There are shills on slashdot. Apparently, I'm one of them.
I am wondering how this might effect travelers arriving in the US with such a phone. I would imagine only a vanishingly small minority would have any idea what semiconductors powered their phone. It would certainly be a shock to arrive and have your phone confiscated.
being prompty arrested for violating the dmc-whatever.
To boldly use to and too two times and get it right too! They're not gonna believe their eyes when they see it there!
Maybe I'm just on the left side of the bell curve, but what technology exactly is effected by this ruling? What phones use these chips? I haven't seen very many qualcomm phones so I assume others are using their chips...
Get a web developer
Every time they issue a patent that's later invalidated, they should pay compensation for issuing the patent.
The problem here, has and always will be the over willingness of the patent office to issue patents when the invention preexists but is not documented publicly, or where it's a minor increment of an existing variation. It's in the law that they have to test for obviousness and prior art, but they so narrowly define those terms as to remove the tests.
The free market will fix it, make them pay for their mistakes just like every other professional body.
It says that it found a violation on U.S. Patent No. 6,714,983. Here's the link to the patent.
One thing to note is that the ITC investigates and makes recommendations to congress and the president.
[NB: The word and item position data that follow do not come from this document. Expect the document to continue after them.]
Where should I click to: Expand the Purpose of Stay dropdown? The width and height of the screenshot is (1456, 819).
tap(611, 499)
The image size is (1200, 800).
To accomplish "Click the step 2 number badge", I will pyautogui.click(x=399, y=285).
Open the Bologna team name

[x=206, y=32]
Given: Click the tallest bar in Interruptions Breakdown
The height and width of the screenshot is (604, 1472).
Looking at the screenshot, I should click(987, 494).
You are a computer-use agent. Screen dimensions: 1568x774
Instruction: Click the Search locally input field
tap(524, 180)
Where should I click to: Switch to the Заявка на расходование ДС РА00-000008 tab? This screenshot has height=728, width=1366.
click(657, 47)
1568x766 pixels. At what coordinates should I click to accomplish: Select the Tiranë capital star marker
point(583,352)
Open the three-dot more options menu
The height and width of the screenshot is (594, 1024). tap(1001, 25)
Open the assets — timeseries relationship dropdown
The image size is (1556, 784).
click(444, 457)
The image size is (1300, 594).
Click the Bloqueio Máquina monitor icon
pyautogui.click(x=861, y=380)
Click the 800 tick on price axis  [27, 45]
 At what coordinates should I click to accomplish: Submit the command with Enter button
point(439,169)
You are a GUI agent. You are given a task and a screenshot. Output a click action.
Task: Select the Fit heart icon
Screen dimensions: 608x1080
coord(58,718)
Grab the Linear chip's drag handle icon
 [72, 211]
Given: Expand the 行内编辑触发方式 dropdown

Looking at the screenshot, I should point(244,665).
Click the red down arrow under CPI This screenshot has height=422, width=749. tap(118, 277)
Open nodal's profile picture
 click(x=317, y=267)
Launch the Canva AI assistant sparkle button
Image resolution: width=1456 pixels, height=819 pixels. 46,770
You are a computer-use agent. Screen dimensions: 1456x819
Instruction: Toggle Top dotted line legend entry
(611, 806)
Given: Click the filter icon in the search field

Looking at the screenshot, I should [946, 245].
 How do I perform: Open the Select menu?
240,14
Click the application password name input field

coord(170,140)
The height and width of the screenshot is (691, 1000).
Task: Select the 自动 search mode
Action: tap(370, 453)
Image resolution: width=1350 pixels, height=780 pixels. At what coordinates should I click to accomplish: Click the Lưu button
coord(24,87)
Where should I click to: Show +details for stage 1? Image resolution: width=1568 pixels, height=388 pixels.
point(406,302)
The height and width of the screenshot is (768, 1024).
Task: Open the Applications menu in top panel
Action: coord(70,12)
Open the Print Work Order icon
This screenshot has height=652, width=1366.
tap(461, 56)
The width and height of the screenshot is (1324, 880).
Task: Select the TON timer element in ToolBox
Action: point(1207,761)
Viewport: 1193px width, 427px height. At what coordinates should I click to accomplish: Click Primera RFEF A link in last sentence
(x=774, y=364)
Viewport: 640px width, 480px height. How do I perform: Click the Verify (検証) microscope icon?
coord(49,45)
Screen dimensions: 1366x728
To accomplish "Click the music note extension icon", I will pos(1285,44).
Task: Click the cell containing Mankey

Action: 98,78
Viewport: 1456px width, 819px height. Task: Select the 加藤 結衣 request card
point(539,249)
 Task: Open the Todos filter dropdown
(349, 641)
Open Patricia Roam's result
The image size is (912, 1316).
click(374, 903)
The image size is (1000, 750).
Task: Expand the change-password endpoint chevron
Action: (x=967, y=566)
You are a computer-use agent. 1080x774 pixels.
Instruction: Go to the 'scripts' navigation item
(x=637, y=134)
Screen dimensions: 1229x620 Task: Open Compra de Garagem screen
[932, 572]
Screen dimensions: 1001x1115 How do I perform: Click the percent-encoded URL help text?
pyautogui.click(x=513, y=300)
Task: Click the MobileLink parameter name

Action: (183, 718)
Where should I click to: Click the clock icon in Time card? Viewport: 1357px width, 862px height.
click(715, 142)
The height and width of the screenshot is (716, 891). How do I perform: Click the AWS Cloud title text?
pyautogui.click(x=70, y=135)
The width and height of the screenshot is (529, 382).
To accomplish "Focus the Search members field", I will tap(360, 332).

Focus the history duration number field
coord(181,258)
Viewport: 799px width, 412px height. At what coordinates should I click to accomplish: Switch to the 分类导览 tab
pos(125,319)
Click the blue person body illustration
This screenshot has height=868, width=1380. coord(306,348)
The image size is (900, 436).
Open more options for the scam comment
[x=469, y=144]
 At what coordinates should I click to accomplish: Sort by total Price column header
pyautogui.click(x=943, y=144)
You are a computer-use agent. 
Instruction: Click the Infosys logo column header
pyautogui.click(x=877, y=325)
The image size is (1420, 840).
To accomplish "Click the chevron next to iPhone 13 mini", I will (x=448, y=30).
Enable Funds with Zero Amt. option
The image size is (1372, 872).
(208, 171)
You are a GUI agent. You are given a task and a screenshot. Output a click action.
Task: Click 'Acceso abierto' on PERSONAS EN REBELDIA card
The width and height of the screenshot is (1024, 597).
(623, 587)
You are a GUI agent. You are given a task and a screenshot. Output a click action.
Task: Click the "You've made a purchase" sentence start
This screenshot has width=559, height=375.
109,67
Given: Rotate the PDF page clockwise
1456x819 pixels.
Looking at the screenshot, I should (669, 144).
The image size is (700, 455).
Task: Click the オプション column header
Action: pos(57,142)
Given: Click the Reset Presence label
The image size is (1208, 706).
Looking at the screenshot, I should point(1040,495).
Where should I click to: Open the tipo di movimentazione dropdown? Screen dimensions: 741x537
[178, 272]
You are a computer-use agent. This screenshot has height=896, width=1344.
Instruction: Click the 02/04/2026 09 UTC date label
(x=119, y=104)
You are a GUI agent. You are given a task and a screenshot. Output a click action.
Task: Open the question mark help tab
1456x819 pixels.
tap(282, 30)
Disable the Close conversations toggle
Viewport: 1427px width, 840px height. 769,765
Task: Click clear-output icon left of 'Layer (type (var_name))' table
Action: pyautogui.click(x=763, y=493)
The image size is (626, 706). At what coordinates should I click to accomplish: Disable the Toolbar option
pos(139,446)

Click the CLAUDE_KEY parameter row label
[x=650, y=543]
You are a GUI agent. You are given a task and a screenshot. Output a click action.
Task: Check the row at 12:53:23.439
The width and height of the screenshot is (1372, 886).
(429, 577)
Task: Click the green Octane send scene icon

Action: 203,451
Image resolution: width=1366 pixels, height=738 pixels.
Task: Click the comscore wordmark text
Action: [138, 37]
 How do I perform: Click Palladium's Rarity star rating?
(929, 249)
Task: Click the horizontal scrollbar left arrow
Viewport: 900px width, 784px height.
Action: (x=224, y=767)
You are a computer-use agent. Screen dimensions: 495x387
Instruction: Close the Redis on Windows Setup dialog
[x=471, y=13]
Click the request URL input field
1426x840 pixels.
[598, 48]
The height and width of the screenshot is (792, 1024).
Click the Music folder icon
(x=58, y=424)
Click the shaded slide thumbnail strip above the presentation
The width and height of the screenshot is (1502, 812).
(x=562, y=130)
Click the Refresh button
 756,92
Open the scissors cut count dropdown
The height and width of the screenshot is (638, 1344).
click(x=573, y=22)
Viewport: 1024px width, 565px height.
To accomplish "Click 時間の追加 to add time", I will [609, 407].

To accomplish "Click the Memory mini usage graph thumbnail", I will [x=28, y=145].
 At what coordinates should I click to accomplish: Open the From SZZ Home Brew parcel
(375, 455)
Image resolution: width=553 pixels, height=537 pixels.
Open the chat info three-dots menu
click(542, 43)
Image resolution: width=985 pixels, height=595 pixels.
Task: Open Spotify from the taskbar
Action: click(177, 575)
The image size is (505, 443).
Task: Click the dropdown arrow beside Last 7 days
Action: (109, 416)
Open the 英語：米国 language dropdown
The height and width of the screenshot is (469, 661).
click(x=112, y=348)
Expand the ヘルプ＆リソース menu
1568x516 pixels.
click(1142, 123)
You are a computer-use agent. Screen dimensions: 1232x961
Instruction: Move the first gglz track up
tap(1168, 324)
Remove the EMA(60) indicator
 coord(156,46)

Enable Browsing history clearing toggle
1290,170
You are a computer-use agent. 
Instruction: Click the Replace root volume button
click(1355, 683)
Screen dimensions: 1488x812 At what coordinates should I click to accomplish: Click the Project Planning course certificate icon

It's not actually a court of law or policy making body. So I think this from the article: isn't really true. Especially when later in the article it states that the government has 60 days to approve or overturn the order made by the ITC.
Did Qualcomm employees actually read Broadcom's patent and use the helpful diagrams to build the phone chips? I rather suspect not - this is another example of independent discovery. I understand that the patent law doesn't allow that as a defense, as it's hard to prove that someone didn't read the publicly available patent. But the fact that it happens over and over again just shows that the current system blocks progress of art and science rather than encouraging it. We have to start only allowing patents that are judged non-obvious by leading experts in the area.
I just read the abstract (I know, bad form on slashdot...). Admittedly it's only the abstract, but it sounds remarkably like an abstraction layer.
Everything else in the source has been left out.